**WHAT TO PRODUCE:** Please repeat exactly the lines from the one containing "Image resolution: width=497" to the end of the entries below, both included, and omit all pictures.

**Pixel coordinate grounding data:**
+--

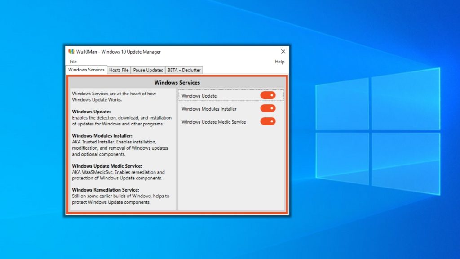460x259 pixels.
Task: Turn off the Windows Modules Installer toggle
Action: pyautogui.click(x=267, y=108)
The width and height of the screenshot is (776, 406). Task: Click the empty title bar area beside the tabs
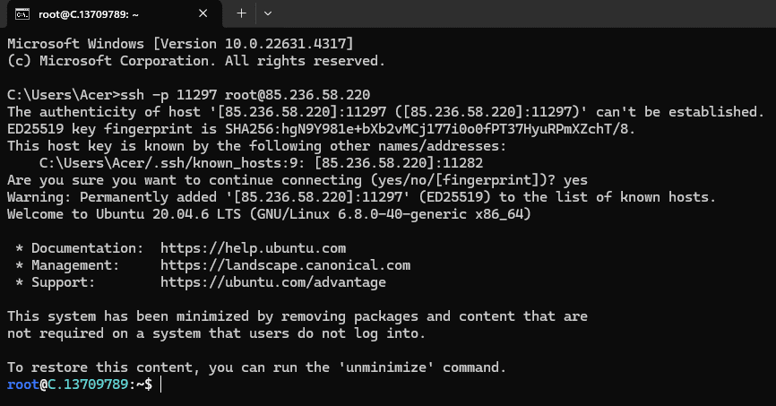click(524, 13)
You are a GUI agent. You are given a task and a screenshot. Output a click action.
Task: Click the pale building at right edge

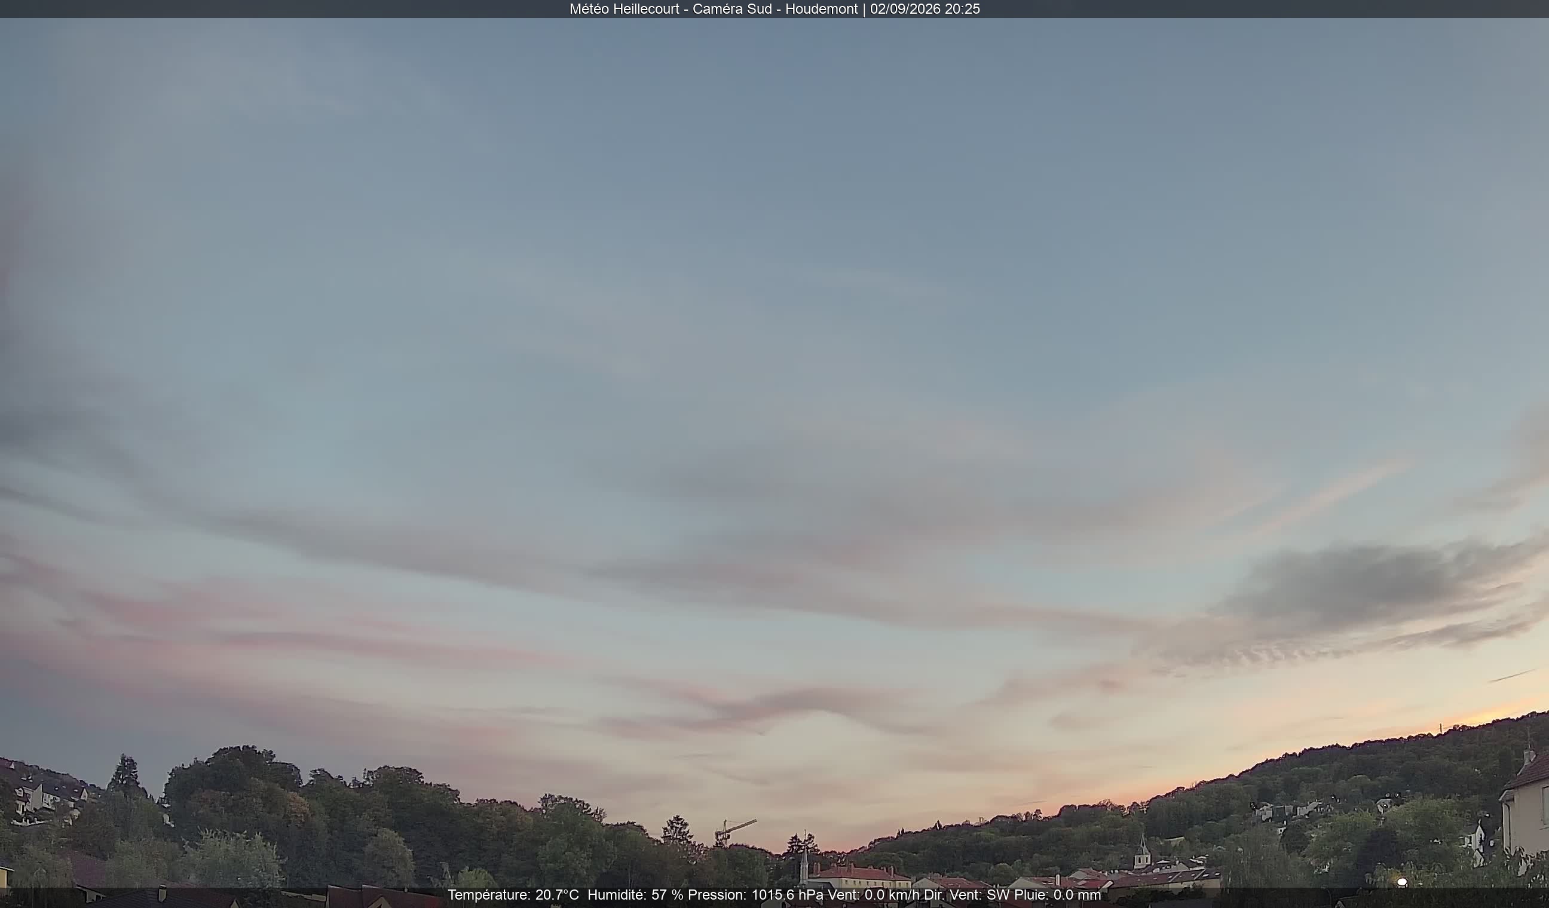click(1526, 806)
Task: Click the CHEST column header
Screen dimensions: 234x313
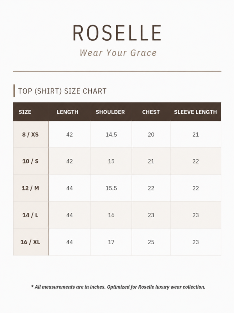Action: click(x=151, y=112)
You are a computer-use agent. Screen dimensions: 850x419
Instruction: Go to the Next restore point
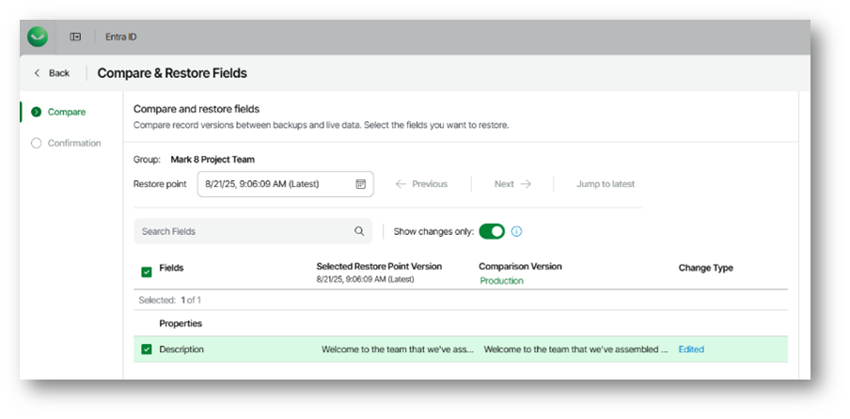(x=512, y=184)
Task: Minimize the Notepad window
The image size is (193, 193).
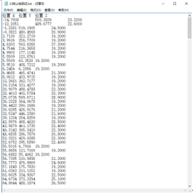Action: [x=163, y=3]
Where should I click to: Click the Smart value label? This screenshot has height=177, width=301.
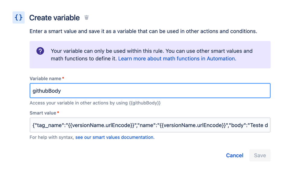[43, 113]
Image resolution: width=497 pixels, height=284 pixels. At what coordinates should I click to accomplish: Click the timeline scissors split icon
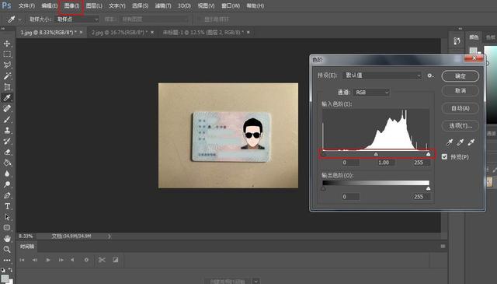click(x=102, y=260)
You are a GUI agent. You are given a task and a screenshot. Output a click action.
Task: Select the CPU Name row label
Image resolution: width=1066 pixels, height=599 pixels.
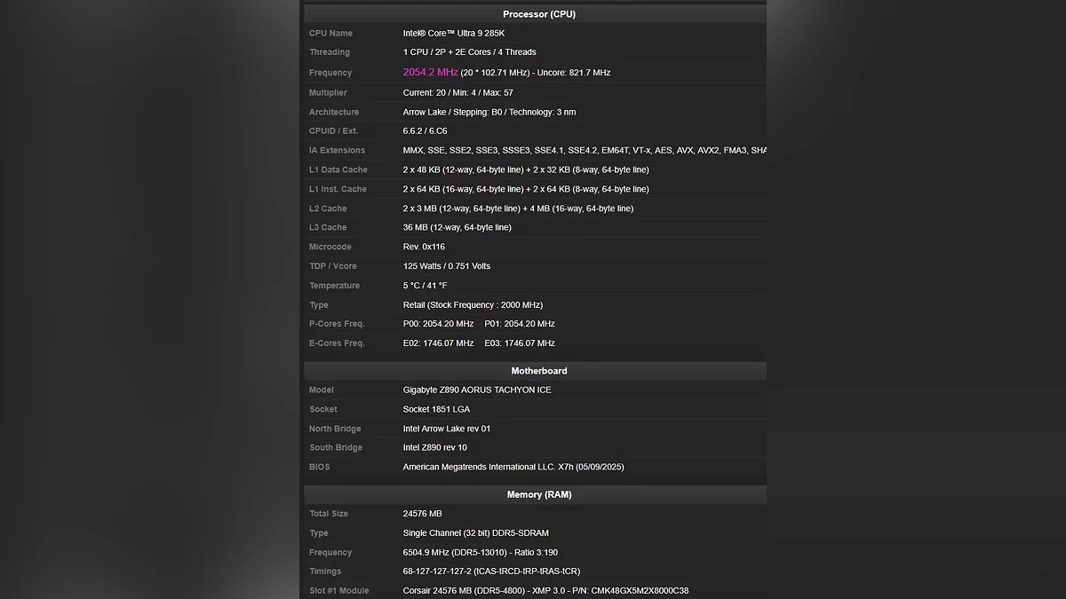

+--

**FINISHED EXERCISE:**
Image resolution: width=497 pixels, height=284 pixels. At what coordinates should I click to accomplish: Click the timeline scissors split icon
click(x=102, y=260)
You are a GUI agent. You are given a task and a screenshot. Output a click action.
Task: Select the CPU Name row label
Image resolution: width=1066 pixels, height=599 pixels.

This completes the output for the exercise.